«Сколько же я натворил бед!» — винил себя Александр, когда лежа в кровати, думал над их жизнью с женой за эти полтора десятка лет, в то время, когда жена внизу на первом этаже смотрела какой-то фильм. Они давно уже не шли вместе спать, как будто боялись, что кто-то из них предложит или попросит или заявит о своем праве супружеского долга и придется играть сцену любви, которая была ненавистна им обоим. «Не прощу никогда себе все свои припадки гнева, когда я как зверь бросался на нее и душил, бил, пинал ногами, а за что собственно?
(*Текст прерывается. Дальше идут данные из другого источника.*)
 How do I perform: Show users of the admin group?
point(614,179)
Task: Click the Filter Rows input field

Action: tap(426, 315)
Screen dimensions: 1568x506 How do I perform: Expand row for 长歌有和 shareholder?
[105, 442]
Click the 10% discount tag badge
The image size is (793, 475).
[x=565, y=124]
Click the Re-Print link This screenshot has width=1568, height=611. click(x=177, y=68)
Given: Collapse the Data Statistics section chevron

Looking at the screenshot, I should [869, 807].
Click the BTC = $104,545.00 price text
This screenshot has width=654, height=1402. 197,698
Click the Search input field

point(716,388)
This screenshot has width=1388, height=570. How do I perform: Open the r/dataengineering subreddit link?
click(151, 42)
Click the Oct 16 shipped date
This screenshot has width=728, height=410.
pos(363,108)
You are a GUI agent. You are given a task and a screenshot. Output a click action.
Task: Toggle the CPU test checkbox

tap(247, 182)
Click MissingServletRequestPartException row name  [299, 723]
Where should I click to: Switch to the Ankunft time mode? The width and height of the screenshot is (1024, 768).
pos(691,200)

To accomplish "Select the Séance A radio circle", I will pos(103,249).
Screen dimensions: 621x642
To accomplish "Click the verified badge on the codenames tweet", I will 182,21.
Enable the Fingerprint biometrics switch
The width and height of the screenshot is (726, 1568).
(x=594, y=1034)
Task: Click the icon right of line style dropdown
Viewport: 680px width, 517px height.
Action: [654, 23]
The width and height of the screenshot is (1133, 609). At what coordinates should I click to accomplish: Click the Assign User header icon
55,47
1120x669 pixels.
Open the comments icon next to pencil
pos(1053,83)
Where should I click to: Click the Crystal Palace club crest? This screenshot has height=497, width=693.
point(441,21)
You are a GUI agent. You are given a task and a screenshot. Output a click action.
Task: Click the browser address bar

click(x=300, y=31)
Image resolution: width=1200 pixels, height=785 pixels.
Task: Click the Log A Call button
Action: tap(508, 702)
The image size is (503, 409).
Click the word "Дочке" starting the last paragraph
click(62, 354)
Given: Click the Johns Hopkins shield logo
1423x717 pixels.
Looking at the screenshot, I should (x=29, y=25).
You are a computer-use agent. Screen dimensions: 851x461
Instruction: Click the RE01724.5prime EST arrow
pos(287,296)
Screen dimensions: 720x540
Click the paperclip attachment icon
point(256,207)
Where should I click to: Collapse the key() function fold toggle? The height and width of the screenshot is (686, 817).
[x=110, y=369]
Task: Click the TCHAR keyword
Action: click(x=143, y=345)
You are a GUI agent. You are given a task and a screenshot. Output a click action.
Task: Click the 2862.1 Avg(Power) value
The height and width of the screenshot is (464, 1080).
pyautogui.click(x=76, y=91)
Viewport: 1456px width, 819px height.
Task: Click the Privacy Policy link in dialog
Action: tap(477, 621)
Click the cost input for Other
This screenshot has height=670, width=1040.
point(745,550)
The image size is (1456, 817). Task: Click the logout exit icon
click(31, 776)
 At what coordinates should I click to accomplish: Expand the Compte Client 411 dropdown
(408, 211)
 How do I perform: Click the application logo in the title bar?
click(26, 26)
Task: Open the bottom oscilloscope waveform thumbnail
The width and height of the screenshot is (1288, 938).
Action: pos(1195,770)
Зато, что она осмелилась и выпила, покурила в тайне, от мужа, который взял и спалил ее, а ведь она хотела получить маленькую передышку и только! А были и обычные приступы гнева за всякого рода непослушания, абсолютно незначительные! Не в одной женщине, я уверен, нет столько терпения, как в ней, чтобы смочь вытерпеть меня! Она любила меня всей своей душой – я уверен в этом! Она отдала мне всю свою молодость, просто так взяла и кинула себя к моим ногам, а я взял и растоптал ее, надменно, улыбаясь, гордясь собою, что вот я такой праведник непьющий, некурящий, не изменяющий ей муж, вечно работающий, учащийся жизни по книгам, но не заметивший простые очевидные истины. Всего лишь несколько слов на ушко с утра: я тебя люблю; белые розы после работы; случайно пролитый бокал шампанского на блузку и сразу же вон эту блузку с нее и …! Ведь не убьет вас бокал шампанского, и нет в нем греха, если этот бокал ради прочности вашей любви!»
Чуть больше чем через неделю Вера вновь улетела к морю, чтобы вдоволь насладиться морским бризом, солнцем, чего так не хватала ей на родине, а также отдохнуть от мужа, чье столь долгое присутствие уже раздражала ее и его тоже.
Вначале, вроде как, Александр зарекся больше не отпускать Веру одну в столь романтические края, но потом сдался. И не из-за ее уговоров, которых не было, а потому что в нем снова родилось желание побыть одному — совсем одному или возможно ему было совестно, и он не хотел «спускать на нее собаку», что происходило чуть ли не регулярно, особенно когда он приезжал с работы, недовольный тем или иным обстоятельством, случившимся с ним в течение рабочего дня. На работе же нельзя было давать волю всем своим чувствам, которые им овладевали, а дома, почему бы и нет, и первым кого накрывала волна недовольства, оказывалась жена. Все его поведение при этом, все слова ненависти, бессилия, были направлены к ней, но никак не к самому себе, хотя, когда злость стихала и боль душевная проходила, он понимал, что виноват во всем, что с ним происходит — только он сам. Им нужно было теперь чаще расставаться, но в этом крылась опасность, что они так вот окончательно привыкнут жить на расстоянии и тогда обязательно и в ее, и в его жизнях появятся новые персонажи, которые заполнят, образовавшуюся пустоту и тогда их некогда прочный брак разлетится в дребезги.